*READING TEXT*
┌────────

What this book covers
Chapter 1, Introduction to NLP, is an introductory chapter that explains the development from Natural Language Understanding (NLU) and Natural Language Generation (NLG) to NLP. It briefs the core techniques including text pre-processing, LSA/LSI, Word2Vec, Doc2Vec, LDA, Ensemble LDA, and BERTopic. It presents the open source NLP modules Gensim, Scikit-learn, and Spacy.
Chapter 2, Text Representation, starts with the basic step of text representation. It explains the motivation from one-hot encoding to Bag-of-words (BoW) and Term Frequency-Inverse Document Frequency (TF-IDF). It demonstrates how to perform BoW and TF-IDF with Gensim, Scikit-learn, and NLTK.
Chapter 3, Text Wrangling and Preprocessing, presents the essential text pre-processing tasks: (a) tokenization, (b) lowercase conversion, (c) stop words removal, (d) punctuation removal, (e) stemming, and (f) lemmatization. It guides you to perform the pre-processing tasks with Gensim, spaCy, and NLTK.
Chapter 4, Latent Semantic Analysis with scikit-learn, presents the theory of LSA/LSI. This chapter introduces Singular Vector Decomposition (SVD), Truncated SVD, and Truncated SVD’s application to LSA/LSI. This chapter uses Scikit-learn to illustrate the transition of Truncated SVD to LSA/LSI explicitly.
Chapter 5, Cosine Similarity, is dedicated to explaining this fundamental measure in NLP. Cosine similarity, among other metrics such as Euclidean distance or Manhattan distance, measures the similarity between embedded data in the vector space. This chapter also indicates the applications of cosine similarity for image comparison and querying.
Chapter 6, Latent Semantic Indexing with Gensim, builds an LSA/LSI model with Gensim. This chapter introduces the concept of coherence score that determines the optimal number of topics. It shows how to score new documents with the use of cosine similarity to add to an information retrieval tool.
Chapter 7, Using Word2Vec, introduces the milestone Word2Vec technique and its two neural network architectural variations: Continuous Bag-of-Word (CBOW) and Skip Gram (SG). It illustrates the concept and operation for word embedding in the vector space. It guides you to build a word2Vec model and prepares it as part of an informational retrieval tool. It visualizes word vectors of a Word2Vec model with t-SNE and TensorBoard (by TensorFlow). This chapter ends with the comparisons of Word2Vec with Doc2Vec, GloVe, and FastText.
Chapter 8, Doc2Vec with Gensim, presents the evolution from Word2Vec to Doc2Vec. It details the two neural network architectural variations: Paragraph Vector with Distributed Bag-of-words (PV-DBOW) and Paragraph Vectors with Distributed Memory (PV-DM). It guides you to build a Doc2Vec model and prepares it as part of an informational retrieval tool
Chapter 9, Understanding Discrete Distributions, introduces the discrete distribution family including Bernoulli, binomial, multinomial, beta, and Dirichlet distribution. Because the complex distributions are the generalization of the simple distributions, this sequence helps you to understand Dirichlet distribution. The fact that ‘Dirichlet’ is in the title of LDA tells us its significance. This chapter helps you understand LDA in the next chapter.

└────────

*EXERCISE DATA*
┌────────

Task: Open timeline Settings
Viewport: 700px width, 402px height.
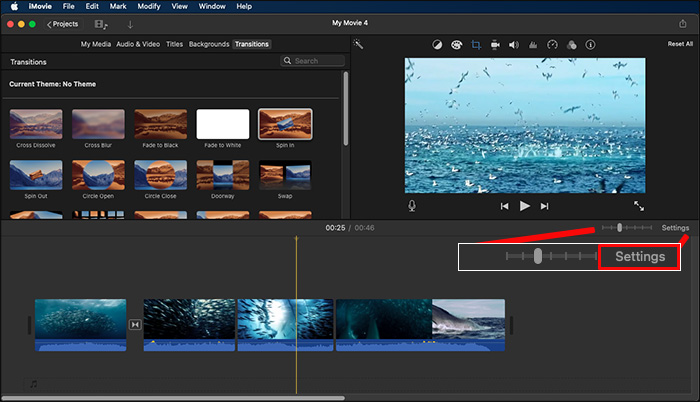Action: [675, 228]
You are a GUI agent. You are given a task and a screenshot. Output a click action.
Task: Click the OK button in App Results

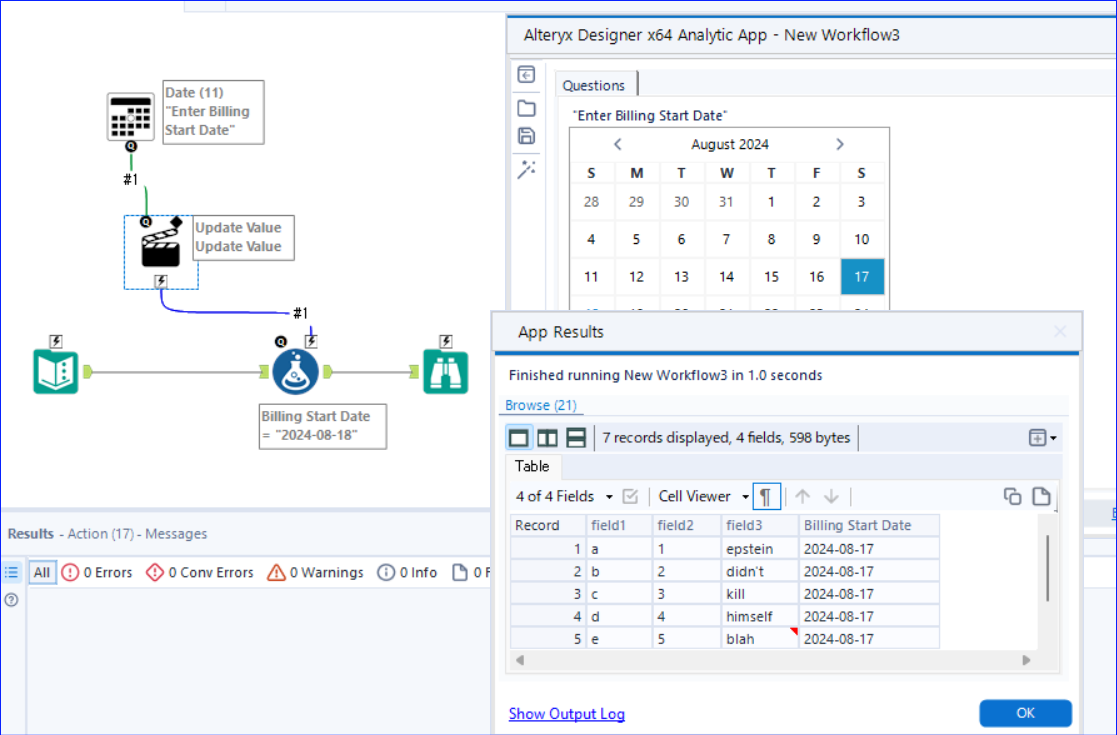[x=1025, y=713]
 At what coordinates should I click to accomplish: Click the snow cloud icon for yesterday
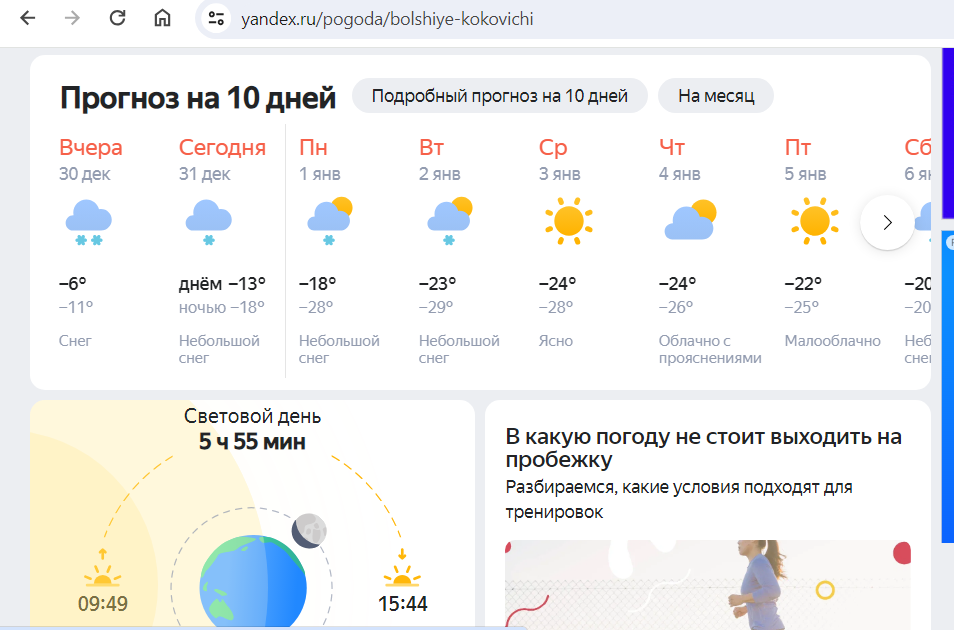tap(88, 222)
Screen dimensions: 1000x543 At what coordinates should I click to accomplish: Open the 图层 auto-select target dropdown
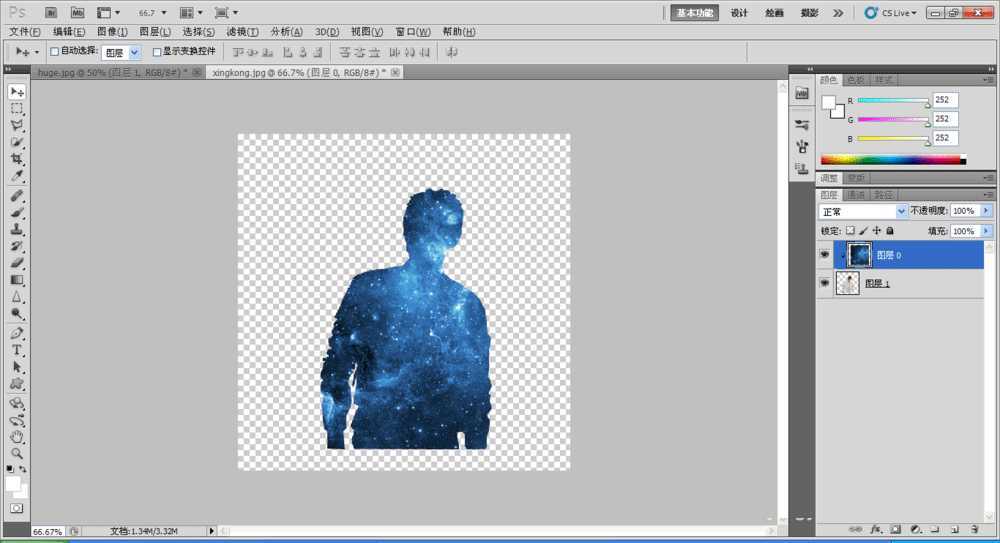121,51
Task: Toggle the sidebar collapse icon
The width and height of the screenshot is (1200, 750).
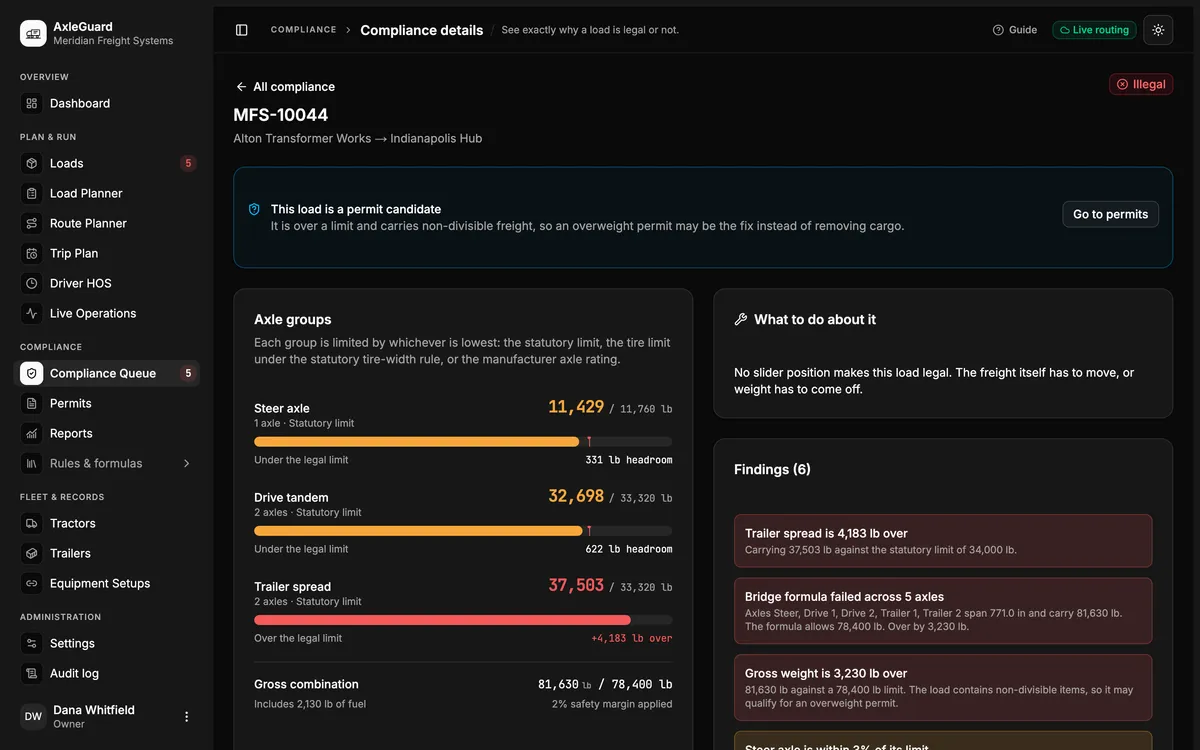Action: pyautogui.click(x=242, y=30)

└────────
┌────────

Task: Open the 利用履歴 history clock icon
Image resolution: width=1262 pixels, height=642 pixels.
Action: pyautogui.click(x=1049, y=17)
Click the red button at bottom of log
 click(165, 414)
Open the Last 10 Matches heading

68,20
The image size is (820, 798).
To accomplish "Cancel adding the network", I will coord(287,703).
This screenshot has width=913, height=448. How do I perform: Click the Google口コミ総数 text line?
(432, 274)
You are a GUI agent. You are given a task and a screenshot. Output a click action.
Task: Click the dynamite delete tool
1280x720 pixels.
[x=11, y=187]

└────────
┌────────

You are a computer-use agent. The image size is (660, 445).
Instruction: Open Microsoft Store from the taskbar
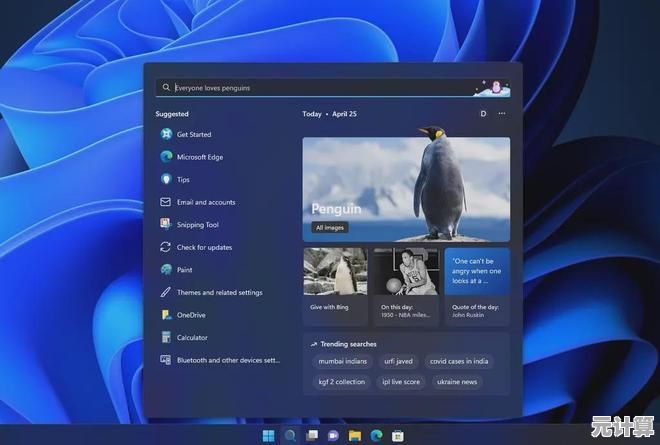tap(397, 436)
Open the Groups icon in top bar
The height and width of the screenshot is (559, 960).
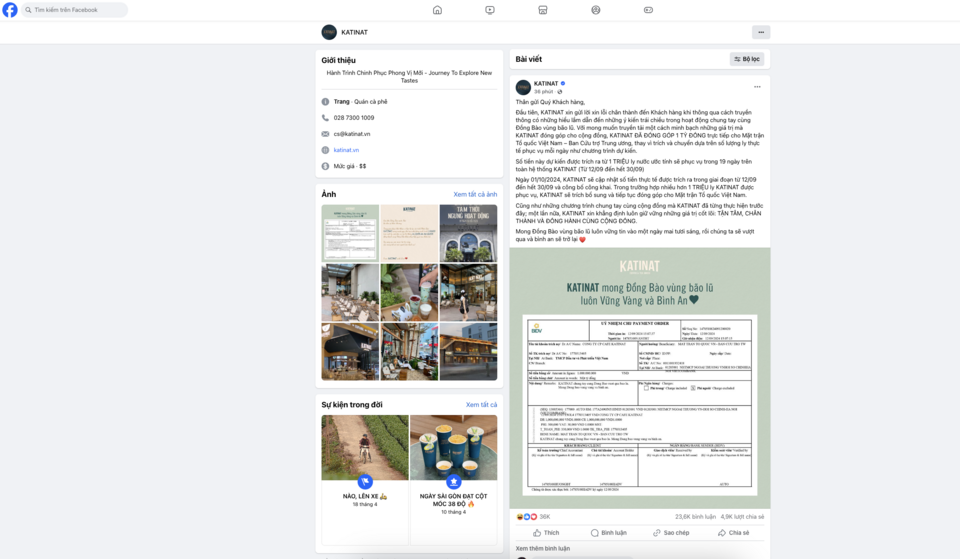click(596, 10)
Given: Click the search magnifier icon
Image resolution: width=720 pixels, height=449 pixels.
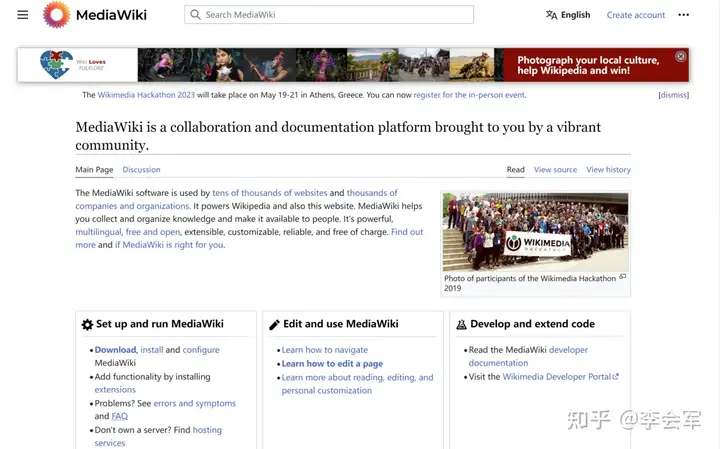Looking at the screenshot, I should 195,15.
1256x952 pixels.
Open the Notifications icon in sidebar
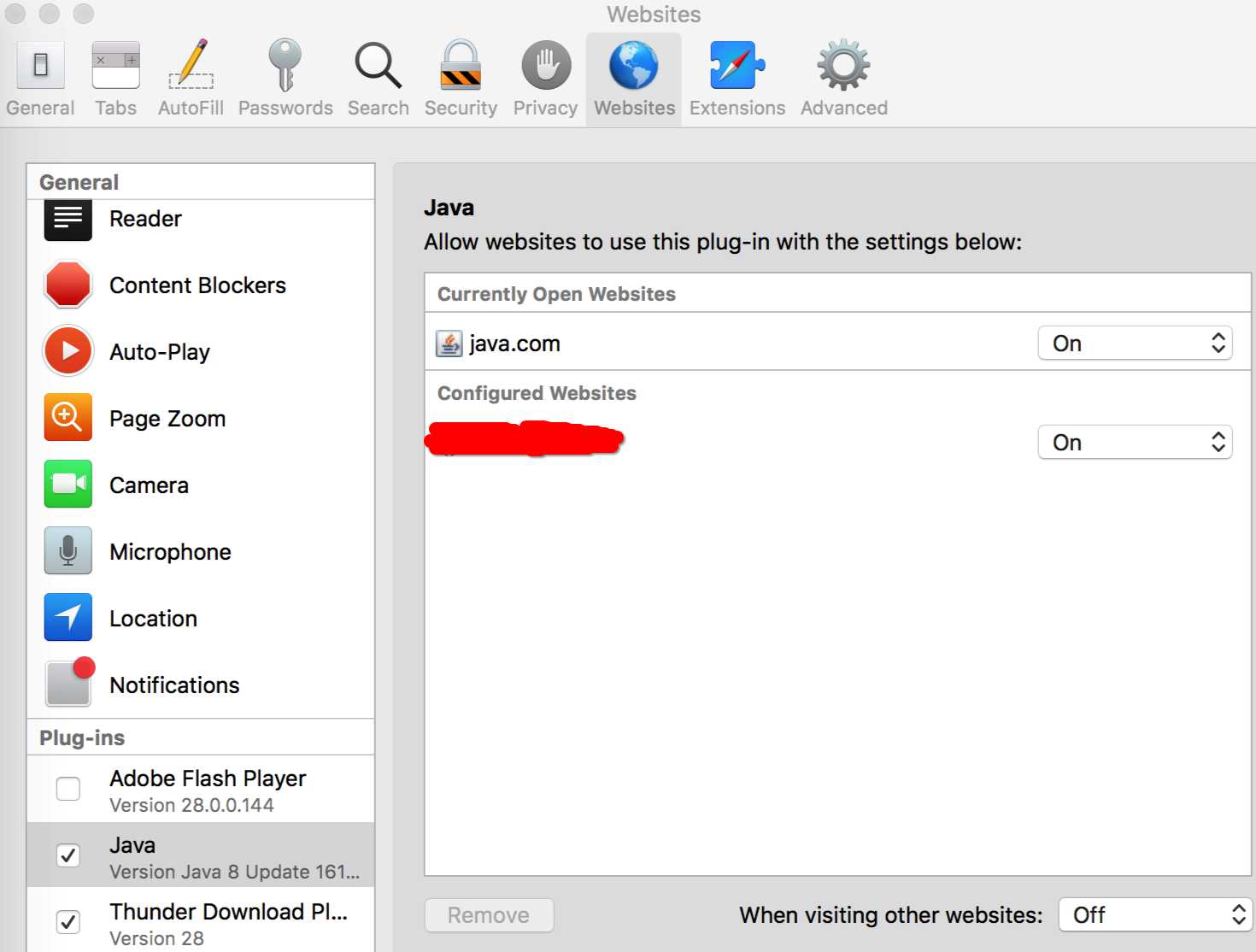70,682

└────────

Can you pick up the chapter overview of the NLP book from where it stops, going on to the chapters after Chapter 9? Nothing in the records is needed for what follows.

Chapter 10, Latent Dirichlet Allocation, presents the LDA algorithm, including the structural design of LDA, generative modeling, and Variational Expectation-Maximization.
Chapter 11, LDA Modeling, demonstrates how to build an LDA model, perform hyperparameter turning, and determine the optimal number of topics. You will learn the steps to apply an LDA model to score new documents as part of an informational retrieval tool.
Chapter 12, LDA Visualization, presents the visualization for LDA. This chapter starts with a design thinking for the rich content of a topic model. Then it shows how to use pyLADviz
for visualization.
Chapter 13, The Ensemble LDA for Model Stability, investigates the root causes of the instability of LDA. It explains the Ensemble approach for LDA and the use of Checkback DBSCAN, a clustering algorithm, to deliver a stable set of topics.
Chapter 14, LDA and BERTopic, presents the BERTopic modeling technique that uses an LLM-based BERT algorithm for word embeddings, UMAP for dimensionality reduction for word embedding, HDBSCAN for topic clustering, c-TFIDF for word presentation for topics, and MMR to fine-tune the word representation for topics. It guides you through BERT modeling, visualization, and scoring new documents for topics.
Chapter 15, Real-World Use Cases, presents seven NLP projects in healthcare, medical, legal, finance, and social media. By learning these NLP solutions, you will be motivated to apply code notebooks of this book to perform similar jobs or apply to your future applications.